Given data START

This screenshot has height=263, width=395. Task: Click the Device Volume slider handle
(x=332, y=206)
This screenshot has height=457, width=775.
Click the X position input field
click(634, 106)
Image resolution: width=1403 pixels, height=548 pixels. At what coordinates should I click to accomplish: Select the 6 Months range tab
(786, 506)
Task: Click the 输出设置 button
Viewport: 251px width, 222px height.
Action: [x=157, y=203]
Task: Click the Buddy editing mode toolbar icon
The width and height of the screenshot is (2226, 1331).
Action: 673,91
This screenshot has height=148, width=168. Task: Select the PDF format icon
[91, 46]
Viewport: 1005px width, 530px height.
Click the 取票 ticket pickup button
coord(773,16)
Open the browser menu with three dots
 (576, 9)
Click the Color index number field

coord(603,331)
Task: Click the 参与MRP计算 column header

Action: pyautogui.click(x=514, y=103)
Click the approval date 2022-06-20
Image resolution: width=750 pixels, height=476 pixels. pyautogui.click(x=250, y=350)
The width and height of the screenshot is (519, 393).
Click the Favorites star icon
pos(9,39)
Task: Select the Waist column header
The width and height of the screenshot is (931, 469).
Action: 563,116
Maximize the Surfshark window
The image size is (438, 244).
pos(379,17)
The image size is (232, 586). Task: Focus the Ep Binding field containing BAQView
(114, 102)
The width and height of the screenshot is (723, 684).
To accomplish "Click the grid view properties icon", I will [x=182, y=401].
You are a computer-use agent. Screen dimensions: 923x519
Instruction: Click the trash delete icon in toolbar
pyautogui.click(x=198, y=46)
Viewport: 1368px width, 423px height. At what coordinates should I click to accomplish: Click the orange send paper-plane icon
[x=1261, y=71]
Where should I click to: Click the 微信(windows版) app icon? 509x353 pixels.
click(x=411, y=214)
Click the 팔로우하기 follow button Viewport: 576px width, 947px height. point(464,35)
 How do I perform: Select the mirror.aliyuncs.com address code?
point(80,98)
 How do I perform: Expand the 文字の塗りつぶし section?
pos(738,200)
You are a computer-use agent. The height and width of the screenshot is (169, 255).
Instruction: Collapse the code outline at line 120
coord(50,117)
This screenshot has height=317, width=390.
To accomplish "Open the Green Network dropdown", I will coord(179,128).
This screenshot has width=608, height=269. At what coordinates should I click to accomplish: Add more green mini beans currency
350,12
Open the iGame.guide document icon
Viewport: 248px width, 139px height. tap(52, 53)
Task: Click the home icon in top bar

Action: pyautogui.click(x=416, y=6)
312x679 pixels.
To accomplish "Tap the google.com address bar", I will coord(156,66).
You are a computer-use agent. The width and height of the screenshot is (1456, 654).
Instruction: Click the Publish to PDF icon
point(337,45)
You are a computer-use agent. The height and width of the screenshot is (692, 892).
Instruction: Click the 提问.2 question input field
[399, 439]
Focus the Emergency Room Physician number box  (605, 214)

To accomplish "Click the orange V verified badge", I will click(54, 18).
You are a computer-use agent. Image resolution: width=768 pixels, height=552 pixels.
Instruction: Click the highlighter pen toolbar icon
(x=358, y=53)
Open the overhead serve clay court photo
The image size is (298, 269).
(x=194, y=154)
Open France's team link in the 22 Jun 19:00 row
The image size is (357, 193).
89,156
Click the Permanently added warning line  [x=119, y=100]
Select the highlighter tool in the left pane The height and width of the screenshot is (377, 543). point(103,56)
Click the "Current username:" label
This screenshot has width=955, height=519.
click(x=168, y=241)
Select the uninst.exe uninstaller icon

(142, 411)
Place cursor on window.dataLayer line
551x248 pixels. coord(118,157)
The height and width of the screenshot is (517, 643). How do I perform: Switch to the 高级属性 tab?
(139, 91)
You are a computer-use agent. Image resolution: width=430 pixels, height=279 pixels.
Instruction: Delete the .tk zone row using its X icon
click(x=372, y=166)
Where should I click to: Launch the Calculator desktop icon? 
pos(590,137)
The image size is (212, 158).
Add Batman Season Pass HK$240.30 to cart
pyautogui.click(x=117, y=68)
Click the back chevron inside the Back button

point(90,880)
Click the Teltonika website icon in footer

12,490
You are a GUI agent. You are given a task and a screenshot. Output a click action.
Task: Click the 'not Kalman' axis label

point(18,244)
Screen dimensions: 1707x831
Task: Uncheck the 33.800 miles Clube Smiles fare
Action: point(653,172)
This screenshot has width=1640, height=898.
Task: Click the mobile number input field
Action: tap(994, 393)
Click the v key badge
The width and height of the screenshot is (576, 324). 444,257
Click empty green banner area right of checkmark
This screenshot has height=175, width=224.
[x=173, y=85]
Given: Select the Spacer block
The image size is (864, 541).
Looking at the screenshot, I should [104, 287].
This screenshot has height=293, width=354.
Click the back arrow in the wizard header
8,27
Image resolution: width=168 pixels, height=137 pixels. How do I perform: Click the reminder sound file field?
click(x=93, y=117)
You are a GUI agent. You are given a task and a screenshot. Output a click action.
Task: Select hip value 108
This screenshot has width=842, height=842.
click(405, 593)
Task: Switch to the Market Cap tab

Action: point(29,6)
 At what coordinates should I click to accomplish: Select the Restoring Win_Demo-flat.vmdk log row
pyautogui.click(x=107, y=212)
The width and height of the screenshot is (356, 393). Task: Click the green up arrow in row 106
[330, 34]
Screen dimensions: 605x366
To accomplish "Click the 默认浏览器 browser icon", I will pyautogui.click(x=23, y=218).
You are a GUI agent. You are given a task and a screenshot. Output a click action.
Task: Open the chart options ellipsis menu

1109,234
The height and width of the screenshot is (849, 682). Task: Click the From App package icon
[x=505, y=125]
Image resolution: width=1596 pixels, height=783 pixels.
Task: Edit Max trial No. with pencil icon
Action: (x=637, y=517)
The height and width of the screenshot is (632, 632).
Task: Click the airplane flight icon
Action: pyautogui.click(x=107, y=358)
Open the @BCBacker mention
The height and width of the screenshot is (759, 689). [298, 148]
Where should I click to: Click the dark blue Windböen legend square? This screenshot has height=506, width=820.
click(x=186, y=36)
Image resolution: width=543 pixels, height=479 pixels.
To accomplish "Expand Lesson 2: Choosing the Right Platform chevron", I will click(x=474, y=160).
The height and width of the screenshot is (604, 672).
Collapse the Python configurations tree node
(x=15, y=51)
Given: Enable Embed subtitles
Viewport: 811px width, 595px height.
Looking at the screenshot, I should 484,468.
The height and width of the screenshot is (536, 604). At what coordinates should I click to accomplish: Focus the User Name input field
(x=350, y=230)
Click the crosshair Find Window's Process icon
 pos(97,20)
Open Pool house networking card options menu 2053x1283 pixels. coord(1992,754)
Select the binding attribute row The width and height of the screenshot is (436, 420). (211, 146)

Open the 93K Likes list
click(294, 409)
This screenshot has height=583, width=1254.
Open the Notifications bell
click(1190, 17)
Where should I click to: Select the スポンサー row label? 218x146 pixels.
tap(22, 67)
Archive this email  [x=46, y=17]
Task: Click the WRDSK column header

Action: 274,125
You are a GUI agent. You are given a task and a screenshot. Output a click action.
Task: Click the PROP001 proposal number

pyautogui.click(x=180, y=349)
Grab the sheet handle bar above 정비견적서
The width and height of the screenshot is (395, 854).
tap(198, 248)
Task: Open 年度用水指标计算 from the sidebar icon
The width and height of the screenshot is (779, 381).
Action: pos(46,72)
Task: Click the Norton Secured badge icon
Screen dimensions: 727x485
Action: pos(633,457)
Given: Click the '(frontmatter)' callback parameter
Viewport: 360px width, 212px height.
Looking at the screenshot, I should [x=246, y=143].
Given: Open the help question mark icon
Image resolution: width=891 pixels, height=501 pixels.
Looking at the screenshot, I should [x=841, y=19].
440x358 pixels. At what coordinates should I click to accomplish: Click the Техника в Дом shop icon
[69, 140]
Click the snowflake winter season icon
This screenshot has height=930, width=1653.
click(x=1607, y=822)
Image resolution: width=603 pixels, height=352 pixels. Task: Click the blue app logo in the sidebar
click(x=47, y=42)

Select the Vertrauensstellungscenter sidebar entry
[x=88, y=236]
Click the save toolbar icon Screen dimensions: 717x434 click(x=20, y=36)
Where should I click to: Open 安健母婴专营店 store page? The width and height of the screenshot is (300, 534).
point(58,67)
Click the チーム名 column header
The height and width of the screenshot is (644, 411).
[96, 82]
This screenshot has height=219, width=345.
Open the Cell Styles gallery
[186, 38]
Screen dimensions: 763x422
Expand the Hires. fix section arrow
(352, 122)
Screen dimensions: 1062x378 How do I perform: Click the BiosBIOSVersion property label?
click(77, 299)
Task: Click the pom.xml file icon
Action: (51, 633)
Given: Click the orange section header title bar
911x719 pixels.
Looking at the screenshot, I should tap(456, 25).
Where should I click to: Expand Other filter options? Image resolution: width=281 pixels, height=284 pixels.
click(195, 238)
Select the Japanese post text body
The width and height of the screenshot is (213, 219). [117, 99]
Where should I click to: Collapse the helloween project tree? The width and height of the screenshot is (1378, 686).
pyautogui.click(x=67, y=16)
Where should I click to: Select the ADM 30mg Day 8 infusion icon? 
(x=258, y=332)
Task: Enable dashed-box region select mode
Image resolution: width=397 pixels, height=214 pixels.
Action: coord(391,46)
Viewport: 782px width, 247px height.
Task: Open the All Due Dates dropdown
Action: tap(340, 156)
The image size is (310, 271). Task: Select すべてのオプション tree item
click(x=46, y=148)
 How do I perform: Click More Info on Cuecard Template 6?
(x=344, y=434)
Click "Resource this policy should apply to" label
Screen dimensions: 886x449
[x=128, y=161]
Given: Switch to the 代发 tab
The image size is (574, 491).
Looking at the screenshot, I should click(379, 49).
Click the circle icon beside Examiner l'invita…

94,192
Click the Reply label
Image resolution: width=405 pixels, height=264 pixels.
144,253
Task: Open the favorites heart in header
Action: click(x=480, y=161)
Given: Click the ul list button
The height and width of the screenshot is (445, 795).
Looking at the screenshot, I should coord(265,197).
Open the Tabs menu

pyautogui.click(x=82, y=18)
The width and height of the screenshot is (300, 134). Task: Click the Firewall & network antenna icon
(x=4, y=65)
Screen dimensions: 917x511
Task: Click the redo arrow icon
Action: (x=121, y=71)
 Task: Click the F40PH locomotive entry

Given data END

▸ **Problem requirements**: Only the lines above from the one with "The height and width of the screenshot is (644, 411)." through the one with "Given: Click the orange" should be duplicated, character for character.

▸ **Exercise answer**:
The height and width of the screenshot is (644, 411).
[96, 82]
This screenshot has height=219, width=345.
Open the Cell Styles gallery
[186, 38]
Screen dimensions: 763x422
Expand the Hires. fix section arrow
(352, 122)
Screen dimensions: 1062x378 How do I perform: Click the BiosBIOSVersion property label?
click(77, 299)
Task: Click the pom.xml file icon
Action: (51, 633)
Given: Click the orange section header title bar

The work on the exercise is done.